Is the way that we as Australians do political journalism without flaws? Certainly not.
A big problem with political journalism in Australia is the apparent lack of understanding and an inability to dissect the policies of our political parties and that is by far the biggest problem with political journalism in Australia.
There is, from time-t0-time a problem with the ‘maturity’ of political journalism. There are times when the questions directed at politicians are incredibly stupid or asked in a belligerent manner.
A problem also exists when largely trivial matters dominate the news cycle. This could be due to the fact that there is a lack of policy experience in the media and commentariat, or, as far as the wider journalistic landscape goes, a push in political journalism further towards what makes ratings than to what should be widely known about policy by the general public.

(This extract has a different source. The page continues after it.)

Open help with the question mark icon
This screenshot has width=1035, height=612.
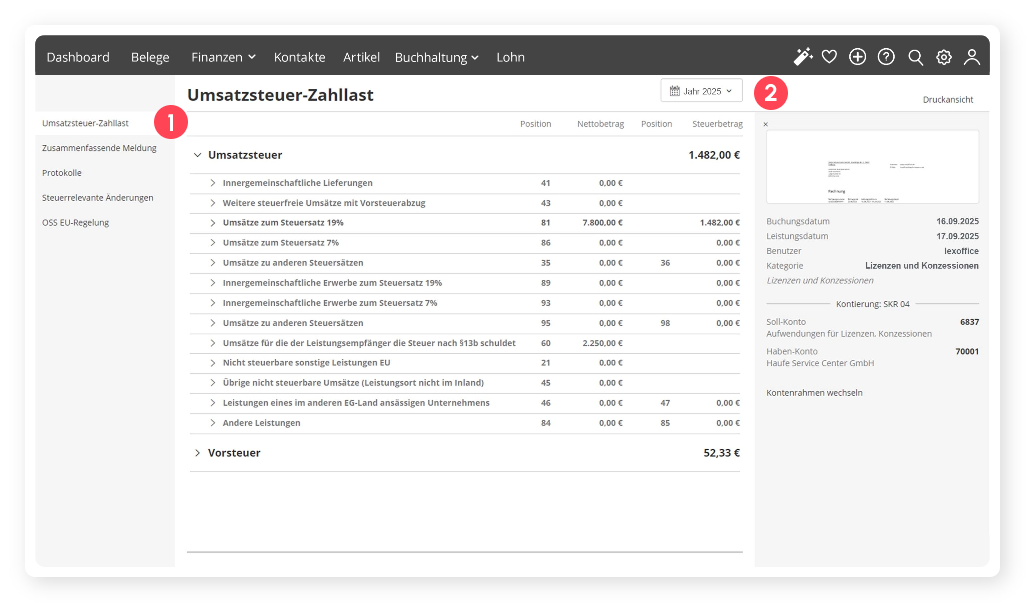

Of course, a general misunderstanding of policy exists within the general public too and even a number of politicians lack policy knowledge, but the latter have the means to articulate their views clearly to the public at their disposal.
Political reporting and journalism in Australia too, despite the more extensive media presence ‘in the field’ does not guarantee the cessation of something that the cynics, or as I like to refer to them in terms of politics, realists, rail against. Unfortunately, never ever will any level of media coverage of politics compel MP’s to answer questions in a truthful manner.
Thankfully, from time-to-time, they will however be caught out in their lies. The best chances of that happening are with an ever-present media like we have in Australia.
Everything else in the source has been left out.